_TASK INSTRUCTIONS:_ Repeat only the stretch of lines below that runs from the line with "Screen dimensions: 1024x760" through the line with "1568x548 pixels.", unaltered.

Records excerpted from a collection
== Segment start ==

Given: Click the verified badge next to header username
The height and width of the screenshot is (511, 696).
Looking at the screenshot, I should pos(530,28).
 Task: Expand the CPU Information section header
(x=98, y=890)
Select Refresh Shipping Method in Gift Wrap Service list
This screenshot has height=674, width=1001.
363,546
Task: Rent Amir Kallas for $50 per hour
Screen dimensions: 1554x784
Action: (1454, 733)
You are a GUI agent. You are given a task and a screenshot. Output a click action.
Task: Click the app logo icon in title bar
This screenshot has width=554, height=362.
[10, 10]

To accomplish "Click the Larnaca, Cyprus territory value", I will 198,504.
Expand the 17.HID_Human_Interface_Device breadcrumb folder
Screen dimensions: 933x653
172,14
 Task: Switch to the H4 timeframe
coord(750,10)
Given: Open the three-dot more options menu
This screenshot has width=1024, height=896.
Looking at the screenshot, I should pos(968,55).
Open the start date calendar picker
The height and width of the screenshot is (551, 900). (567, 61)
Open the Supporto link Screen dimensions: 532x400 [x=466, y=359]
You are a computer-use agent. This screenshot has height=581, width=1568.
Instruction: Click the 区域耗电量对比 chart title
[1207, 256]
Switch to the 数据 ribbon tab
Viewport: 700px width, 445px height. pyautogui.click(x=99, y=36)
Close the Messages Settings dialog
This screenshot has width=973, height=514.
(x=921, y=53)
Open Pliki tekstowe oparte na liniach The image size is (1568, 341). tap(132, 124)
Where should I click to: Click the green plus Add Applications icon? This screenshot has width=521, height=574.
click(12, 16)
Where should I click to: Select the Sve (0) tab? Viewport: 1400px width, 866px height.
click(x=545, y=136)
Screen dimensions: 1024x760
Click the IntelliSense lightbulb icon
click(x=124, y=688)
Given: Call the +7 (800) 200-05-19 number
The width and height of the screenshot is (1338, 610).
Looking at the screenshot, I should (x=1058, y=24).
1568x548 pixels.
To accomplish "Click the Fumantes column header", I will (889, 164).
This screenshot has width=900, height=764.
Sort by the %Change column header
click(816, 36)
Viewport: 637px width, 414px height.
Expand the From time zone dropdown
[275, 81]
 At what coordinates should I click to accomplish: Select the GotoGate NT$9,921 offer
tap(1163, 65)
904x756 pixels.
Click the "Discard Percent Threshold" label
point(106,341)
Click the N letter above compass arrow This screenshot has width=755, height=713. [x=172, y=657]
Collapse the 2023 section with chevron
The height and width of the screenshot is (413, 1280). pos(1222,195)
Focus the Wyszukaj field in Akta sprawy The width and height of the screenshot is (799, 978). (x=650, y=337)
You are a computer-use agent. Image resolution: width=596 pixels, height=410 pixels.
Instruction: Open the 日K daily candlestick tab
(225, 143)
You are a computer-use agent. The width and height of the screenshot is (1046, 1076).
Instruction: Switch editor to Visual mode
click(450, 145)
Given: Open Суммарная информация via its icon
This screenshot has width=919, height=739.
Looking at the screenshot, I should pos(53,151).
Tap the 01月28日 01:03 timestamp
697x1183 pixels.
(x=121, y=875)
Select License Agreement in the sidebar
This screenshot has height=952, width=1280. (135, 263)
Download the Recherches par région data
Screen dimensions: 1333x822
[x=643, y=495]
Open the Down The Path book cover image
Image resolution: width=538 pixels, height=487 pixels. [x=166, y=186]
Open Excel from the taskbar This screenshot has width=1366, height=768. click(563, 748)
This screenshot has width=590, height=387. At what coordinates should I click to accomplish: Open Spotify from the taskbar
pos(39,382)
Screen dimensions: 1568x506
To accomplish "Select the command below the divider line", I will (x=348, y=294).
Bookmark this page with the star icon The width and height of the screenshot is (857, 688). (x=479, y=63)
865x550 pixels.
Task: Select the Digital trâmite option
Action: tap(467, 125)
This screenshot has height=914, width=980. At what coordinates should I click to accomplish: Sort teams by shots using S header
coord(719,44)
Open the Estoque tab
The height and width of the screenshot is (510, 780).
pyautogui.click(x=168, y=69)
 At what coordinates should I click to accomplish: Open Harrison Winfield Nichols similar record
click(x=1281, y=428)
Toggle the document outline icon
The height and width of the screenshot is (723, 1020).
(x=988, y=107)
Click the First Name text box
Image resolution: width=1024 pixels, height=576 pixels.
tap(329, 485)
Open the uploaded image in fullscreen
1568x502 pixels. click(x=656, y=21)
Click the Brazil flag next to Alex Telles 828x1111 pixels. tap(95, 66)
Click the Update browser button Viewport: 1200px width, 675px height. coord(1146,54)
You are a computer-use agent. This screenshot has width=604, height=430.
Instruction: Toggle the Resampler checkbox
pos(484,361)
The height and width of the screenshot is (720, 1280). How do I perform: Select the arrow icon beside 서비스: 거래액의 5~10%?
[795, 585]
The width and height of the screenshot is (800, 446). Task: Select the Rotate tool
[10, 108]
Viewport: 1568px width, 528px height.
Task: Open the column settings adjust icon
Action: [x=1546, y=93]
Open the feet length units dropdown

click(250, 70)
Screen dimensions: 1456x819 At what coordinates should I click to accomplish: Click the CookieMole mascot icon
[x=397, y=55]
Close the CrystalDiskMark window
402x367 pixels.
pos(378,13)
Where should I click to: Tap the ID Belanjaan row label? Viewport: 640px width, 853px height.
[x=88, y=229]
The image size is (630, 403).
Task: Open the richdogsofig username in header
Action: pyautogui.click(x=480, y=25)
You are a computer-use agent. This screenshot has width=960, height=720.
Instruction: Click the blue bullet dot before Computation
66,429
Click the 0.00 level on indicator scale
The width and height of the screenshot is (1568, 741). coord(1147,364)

== Segment end ==

_TASK SOLUTION:_
Screen dimensions: 1024x760
Click the IntelliSense lightbulb icon
click(x=124, y=688)
Given: Call the +7 (800) 200-05-19 number
The width and height of the screenshot is (1338, 610).
Looking at the screenshot, I should (x=1058, y=24).
1568x548 pixels.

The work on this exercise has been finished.